If we feel your server could handle the additional bandwidth, and we can crawl your site more, we'll let you know and offer the option for a faster crawl.

If you request a changed crawl rate, this change will last for 90 days. If you liked the changed rate, you can simply return to webmaster tools and make the change again.


Enhanced image search
You can now opt into enhanced image search for the images on your site, which enables our tools such as Google Image Labeler to associate the images included in your site with labels that will improve indexing and search quality of those images.
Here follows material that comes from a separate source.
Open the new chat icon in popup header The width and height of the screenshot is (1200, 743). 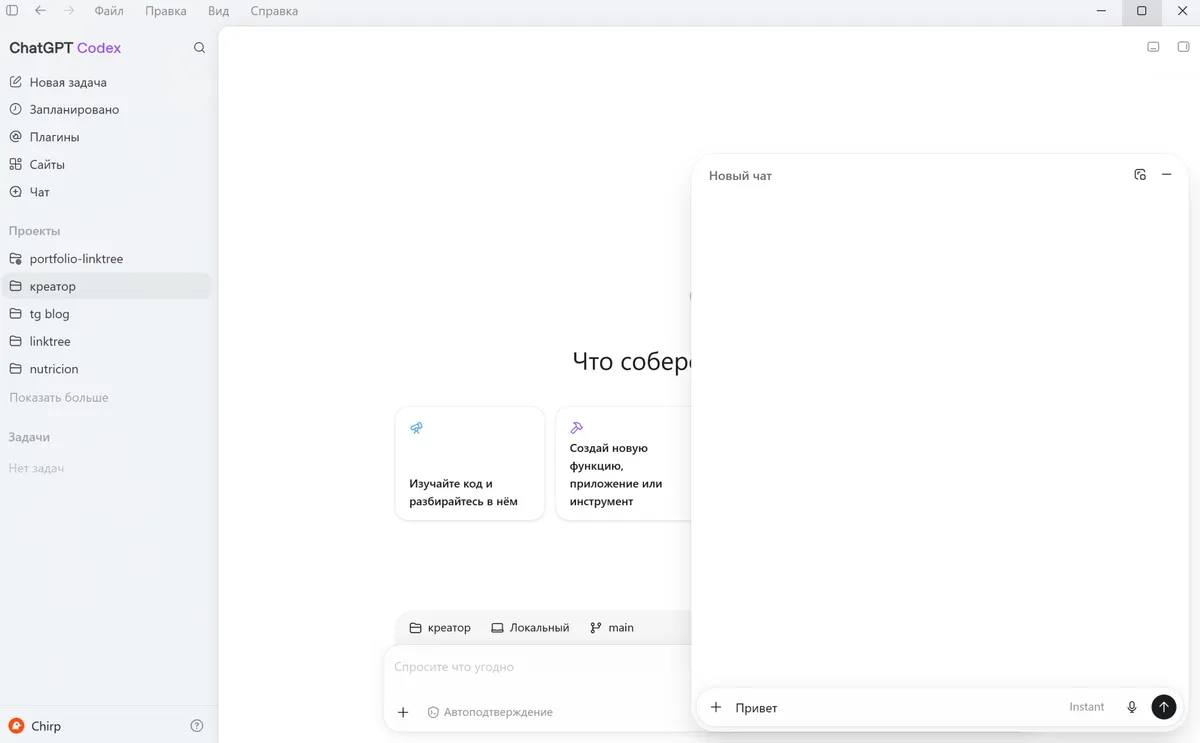point(1140,175)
After you've opted in, you can opt out at any time.

Number of URLs submitted
Recently at SES San Jose, a webmaster asked me if we could show the number of URLs we find in a Sitemap. He said that he generates his Sitemaps automatically and he'd like confirmation that the number he thinks he generated is the same number we received. We thought this was a great idea. Simply access the Sitemaps tab to see the number of URLs we found in each Sitemap you've submitted.

As always, we hope you find these updates useful and look forward to hearing what you think.

Senin, 09 Oktober 2006

Multiple Sitemaps in the same directory

We've gotten a few questions about whether you can put multiple Sitemaps in the same directory. Yes, you can!

You might want to have multiple Sitemap files in a single directory for a number of reasons. For instance, if you have an auction site, you might want to have a daily Sitemap with new auction offers and a weekly Sitemap with less time-sensitive URLs. Or you could generate a new Sitemap every day with new offers, so that the list of Sitemaps grows over time. Either of these solutions works just fine.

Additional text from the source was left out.